In head 4 of the document Mr Pearson raises an allegation of bias against the members of the Tribunal, but after discussion he told us that he did not wish to pursue that point and we therefore say no more about it.
That deals with all the numbered points except 9 which reads:
"What is really going on in colleges under this new styled management?"
And there is a reference to a press article (I think) or a magazine article which is in the bundle but, as is clear on its face, that raises issues entirely outside the jurisdiction of this Tribunal and is not a matter which raises any arguable ground of appeal.
Those therefore are our reasons for rejecting this appeal insofar as it goes outside the ambit of two specific points which we think should be dealt with at a full hearing. Since there is to be a hearing we say absolutely nothing about the merits one way or the other of those grounds because that will be dealt with at the hearing, but we have formulated them in such a way as to raise, in our view, arguable points of appeal. As I have said, they broadly correspond to the two heads of the original Notice of Appeal, but whether or not they exactly cover the same ground, our direction is that the hearing shall be confined to the grounds formulated by us. I will read them. I do not expect them to be taken down by dictation because I shall not go that slowly and they are in a document which I shall hand down and which, I trust, is legible notwithstanding that it is in my own handwriting. They are as follows:
(1) The Tribunal erred in law in that in dealing in paragraph 63 of its Decision with the Applicant's claim for breach of contract it failed to make findings as to relevant terms of the contract of employment, namely:(i) what were the hours which the Applicant could be required to work and(ii) whether he could be required to attend parents' evenings;or as to what would amount to breaches by the employer of such terms, before reaching conclusions as to whether there were any breaches of those terms.

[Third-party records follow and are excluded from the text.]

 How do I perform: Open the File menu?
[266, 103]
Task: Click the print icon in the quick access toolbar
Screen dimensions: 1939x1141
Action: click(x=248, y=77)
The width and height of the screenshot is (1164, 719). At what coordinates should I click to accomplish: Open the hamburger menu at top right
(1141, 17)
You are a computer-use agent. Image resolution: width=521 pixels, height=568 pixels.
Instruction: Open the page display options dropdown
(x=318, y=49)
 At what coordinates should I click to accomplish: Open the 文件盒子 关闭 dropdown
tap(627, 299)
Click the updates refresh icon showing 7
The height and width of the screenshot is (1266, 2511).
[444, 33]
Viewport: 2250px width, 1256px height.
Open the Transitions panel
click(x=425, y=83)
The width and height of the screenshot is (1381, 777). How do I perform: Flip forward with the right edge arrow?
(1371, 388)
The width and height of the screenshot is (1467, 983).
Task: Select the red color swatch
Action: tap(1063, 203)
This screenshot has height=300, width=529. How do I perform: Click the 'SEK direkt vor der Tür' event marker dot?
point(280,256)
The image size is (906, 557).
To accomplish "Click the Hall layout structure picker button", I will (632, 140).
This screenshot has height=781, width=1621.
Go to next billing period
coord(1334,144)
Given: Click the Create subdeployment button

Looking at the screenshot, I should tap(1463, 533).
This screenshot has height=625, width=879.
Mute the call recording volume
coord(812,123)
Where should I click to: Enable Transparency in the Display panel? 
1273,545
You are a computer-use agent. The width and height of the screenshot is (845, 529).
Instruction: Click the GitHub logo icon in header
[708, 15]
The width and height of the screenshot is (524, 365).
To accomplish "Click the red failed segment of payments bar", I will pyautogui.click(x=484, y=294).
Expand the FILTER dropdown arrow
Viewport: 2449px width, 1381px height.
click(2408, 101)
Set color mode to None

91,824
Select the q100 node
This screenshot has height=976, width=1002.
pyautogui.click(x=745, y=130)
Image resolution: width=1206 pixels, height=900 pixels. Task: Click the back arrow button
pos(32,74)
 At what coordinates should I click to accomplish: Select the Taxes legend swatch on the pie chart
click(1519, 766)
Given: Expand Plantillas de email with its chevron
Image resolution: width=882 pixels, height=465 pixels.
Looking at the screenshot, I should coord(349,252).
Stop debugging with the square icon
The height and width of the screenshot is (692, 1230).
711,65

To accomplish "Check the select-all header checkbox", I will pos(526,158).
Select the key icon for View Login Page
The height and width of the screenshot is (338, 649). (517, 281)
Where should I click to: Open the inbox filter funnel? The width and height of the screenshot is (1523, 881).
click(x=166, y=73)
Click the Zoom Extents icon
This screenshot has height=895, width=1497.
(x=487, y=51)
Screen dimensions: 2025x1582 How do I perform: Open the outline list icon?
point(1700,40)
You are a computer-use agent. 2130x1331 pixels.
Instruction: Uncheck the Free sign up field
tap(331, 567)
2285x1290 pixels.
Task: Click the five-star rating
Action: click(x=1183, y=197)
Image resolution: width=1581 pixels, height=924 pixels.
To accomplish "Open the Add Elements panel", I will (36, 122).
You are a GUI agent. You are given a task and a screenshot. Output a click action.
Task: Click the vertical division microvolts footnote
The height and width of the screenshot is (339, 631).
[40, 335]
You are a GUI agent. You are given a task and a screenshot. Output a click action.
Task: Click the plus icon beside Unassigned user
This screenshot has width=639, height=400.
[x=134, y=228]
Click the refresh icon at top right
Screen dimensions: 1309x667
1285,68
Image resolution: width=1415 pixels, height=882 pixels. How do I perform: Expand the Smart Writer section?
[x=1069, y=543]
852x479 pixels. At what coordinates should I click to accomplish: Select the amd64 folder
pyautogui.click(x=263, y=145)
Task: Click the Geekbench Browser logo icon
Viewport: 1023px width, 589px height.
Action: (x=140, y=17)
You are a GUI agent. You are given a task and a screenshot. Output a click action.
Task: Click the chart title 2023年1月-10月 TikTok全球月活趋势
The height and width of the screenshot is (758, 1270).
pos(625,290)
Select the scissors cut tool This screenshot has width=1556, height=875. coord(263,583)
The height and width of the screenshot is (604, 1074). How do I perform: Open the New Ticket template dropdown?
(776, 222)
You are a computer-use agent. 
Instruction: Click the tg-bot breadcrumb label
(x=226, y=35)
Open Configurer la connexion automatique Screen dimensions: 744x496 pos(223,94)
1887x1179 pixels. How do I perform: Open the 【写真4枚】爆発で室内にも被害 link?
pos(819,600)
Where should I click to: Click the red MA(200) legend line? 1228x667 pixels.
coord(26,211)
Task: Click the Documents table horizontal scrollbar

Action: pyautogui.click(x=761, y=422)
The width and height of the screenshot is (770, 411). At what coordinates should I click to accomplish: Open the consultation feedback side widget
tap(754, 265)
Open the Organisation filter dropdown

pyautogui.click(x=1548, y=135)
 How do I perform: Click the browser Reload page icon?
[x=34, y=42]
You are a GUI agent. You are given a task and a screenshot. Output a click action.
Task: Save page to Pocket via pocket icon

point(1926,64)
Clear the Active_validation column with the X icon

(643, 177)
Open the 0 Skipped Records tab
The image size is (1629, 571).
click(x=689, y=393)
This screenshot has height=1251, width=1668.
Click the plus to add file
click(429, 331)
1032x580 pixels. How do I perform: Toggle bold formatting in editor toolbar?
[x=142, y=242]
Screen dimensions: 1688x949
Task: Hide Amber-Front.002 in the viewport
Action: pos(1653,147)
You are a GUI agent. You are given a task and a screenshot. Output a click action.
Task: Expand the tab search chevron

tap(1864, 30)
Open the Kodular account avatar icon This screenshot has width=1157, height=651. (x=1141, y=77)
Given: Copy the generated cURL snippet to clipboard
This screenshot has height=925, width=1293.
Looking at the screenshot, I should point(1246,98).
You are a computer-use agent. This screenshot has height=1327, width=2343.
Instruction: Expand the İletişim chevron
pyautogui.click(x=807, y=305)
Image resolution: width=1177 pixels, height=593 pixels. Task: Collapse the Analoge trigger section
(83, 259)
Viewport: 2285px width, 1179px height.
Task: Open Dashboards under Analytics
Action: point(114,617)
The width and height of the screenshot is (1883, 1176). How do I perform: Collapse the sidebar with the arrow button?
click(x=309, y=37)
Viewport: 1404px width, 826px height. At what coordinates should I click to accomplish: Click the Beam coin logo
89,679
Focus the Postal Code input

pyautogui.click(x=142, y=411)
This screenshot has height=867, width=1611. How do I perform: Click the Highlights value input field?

(2) The Tribunal erred in law in finding, or assuming, in paragraph 74 of its Decision that a refusal by the Applicant, if still employed, to "accept the new contractual regime" by 1 September 1995 would have afforded grounds for a fair dismissal and would have led by a fair procedure to a fair dismissal.
On those grounds alone we direct that the appeal proceed to a full hearing. If there are any directions which either party wishes to give we will consider them, but on the face of it it seems to us that those are pure points of law which can be argued perfectly well on the face of the Decision and need no further material.